+++ PROVIDED MATERIAL
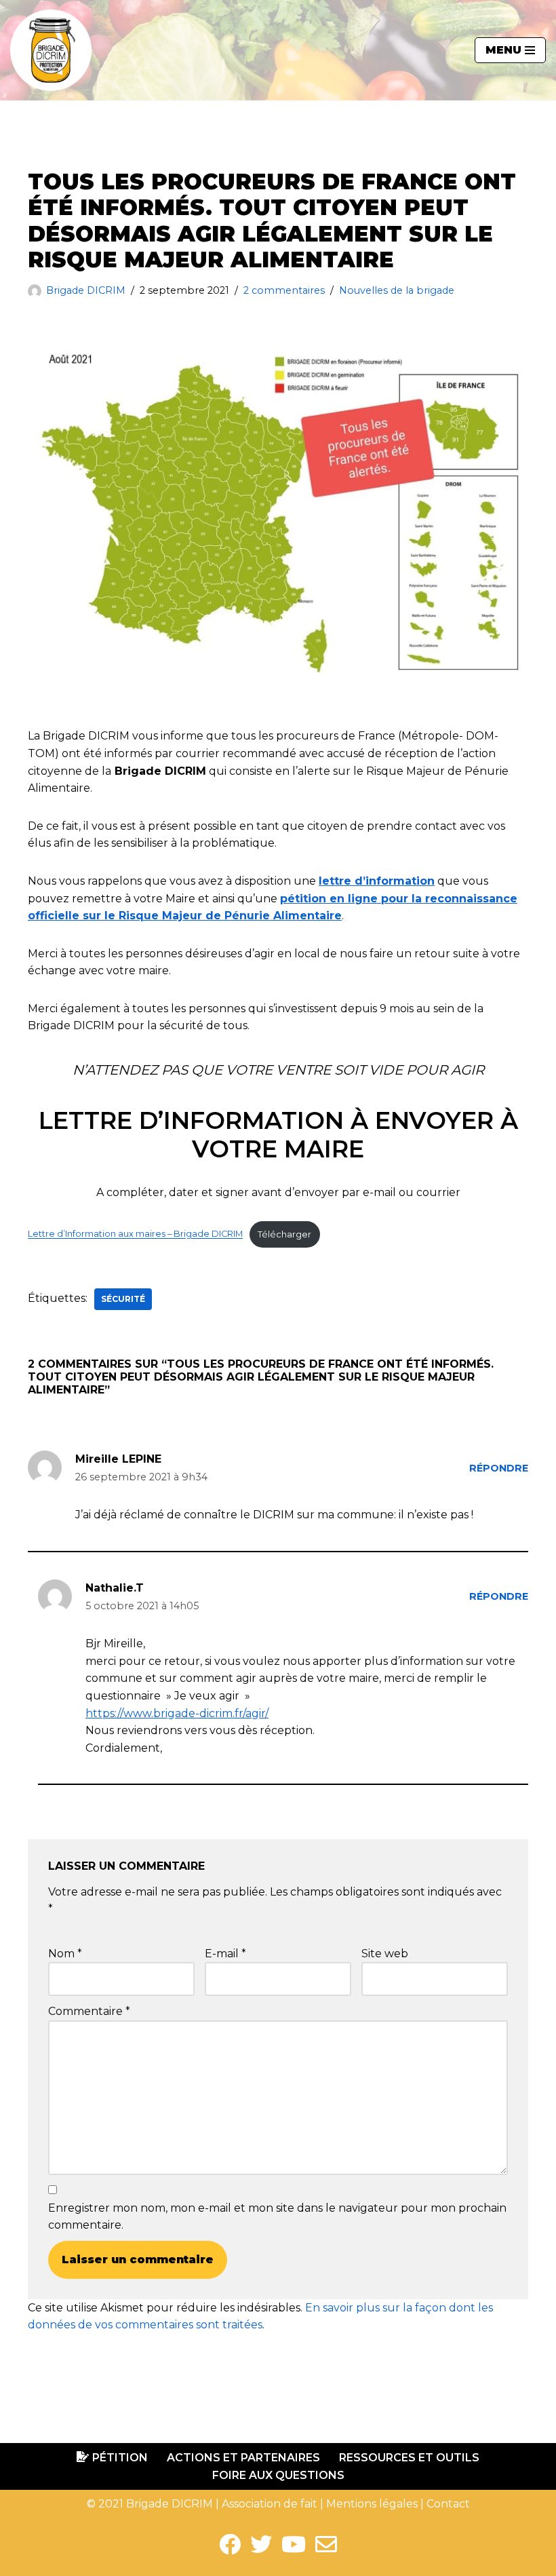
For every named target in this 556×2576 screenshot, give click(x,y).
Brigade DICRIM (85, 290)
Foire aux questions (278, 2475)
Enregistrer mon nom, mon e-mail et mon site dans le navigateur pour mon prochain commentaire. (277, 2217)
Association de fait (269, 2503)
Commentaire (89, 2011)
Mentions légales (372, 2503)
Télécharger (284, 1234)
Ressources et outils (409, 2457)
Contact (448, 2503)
++++++
+++ PROVIDED MATERIAL
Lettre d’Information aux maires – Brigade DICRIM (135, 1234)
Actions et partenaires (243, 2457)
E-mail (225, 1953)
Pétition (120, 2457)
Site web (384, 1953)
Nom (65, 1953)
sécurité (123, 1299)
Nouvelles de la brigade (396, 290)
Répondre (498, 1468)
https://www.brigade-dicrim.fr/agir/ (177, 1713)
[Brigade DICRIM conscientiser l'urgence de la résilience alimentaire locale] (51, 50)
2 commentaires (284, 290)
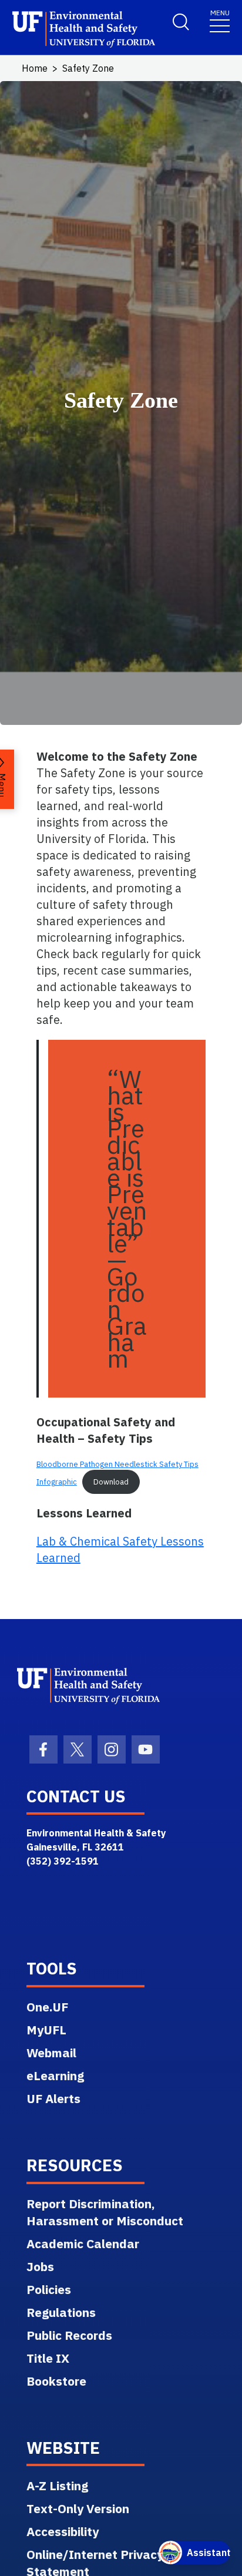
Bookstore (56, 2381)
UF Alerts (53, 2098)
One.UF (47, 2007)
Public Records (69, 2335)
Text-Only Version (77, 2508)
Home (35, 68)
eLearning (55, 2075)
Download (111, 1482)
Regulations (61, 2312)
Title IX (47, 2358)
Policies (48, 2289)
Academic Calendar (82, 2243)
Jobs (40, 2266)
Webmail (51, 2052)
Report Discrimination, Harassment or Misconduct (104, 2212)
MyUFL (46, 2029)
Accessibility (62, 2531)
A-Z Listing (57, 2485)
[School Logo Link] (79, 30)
++++++
+++ PROVIDED MATERIAL
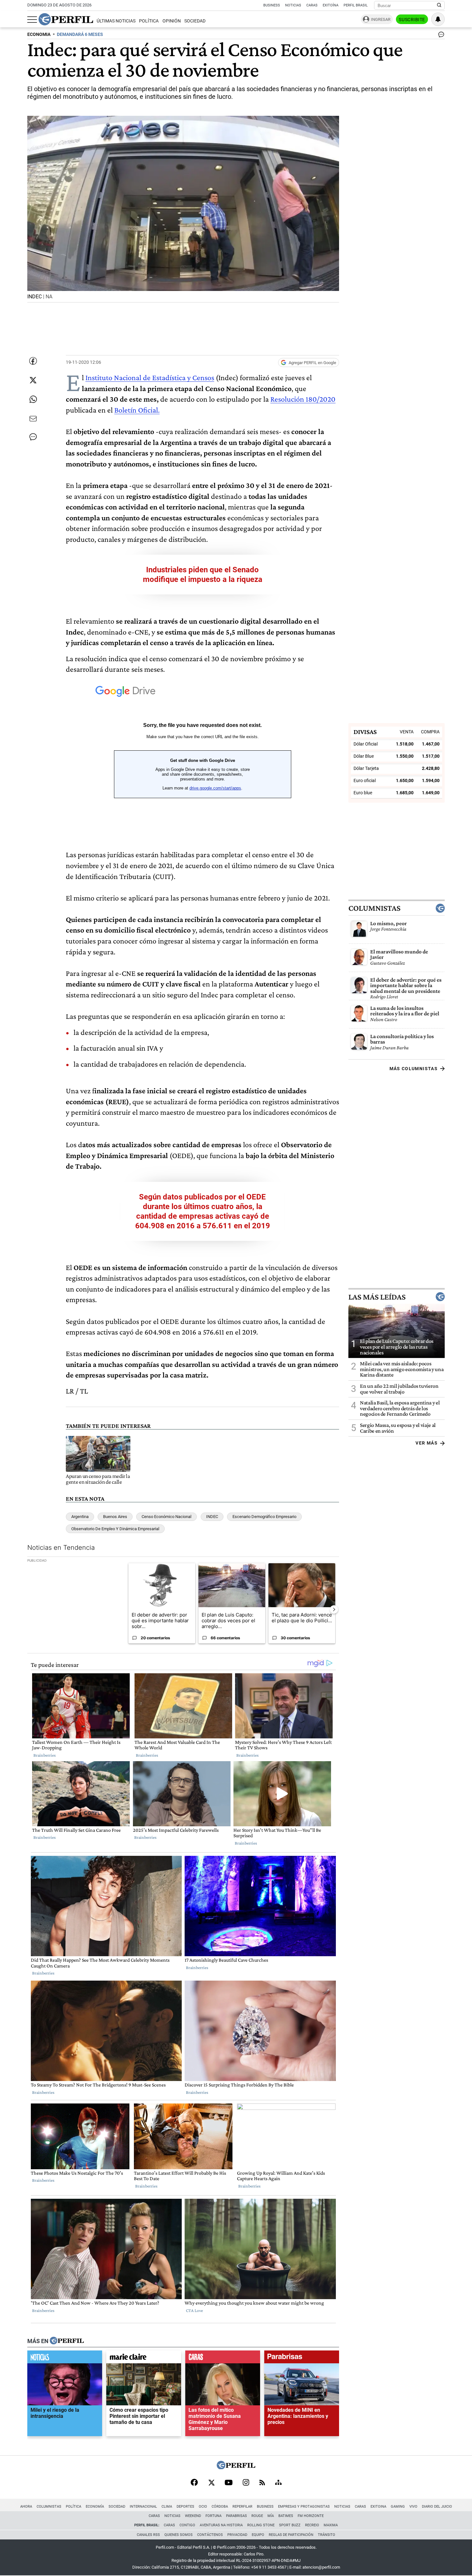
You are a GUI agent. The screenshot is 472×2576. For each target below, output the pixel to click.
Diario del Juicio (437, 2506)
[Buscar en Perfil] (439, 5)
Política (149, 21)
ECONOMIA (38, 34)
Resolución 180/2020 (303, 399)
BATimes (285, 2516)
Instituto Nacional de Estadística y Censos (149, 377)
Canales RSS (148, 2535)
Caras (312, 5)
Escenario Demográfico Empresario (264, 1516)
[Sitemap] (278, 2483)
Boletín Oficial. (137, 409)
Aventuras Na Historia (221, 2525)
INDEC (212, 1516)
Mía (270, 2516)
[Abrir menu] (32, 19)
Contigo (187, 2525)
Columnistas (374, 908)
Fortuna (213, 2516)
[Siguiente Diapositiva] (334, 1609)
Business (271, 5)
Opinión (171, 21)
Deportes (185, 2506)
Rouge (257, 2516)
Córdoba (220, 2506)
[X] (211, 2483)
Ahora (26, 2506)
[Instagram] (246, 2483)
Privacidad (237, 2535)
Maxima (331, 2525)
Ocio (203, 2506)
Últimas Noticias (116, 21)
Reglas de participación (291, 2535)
++++++
■ PROMPT:
Scan the listing for the word "target". Copy every line in which it appears.

■ WRITTEN SOLUTION:
For every named target in this 556×2576 screenshot, give click(x,y).
You are a GUI agent. The screenshot is 472×2576. For each target below, output the pixel to click.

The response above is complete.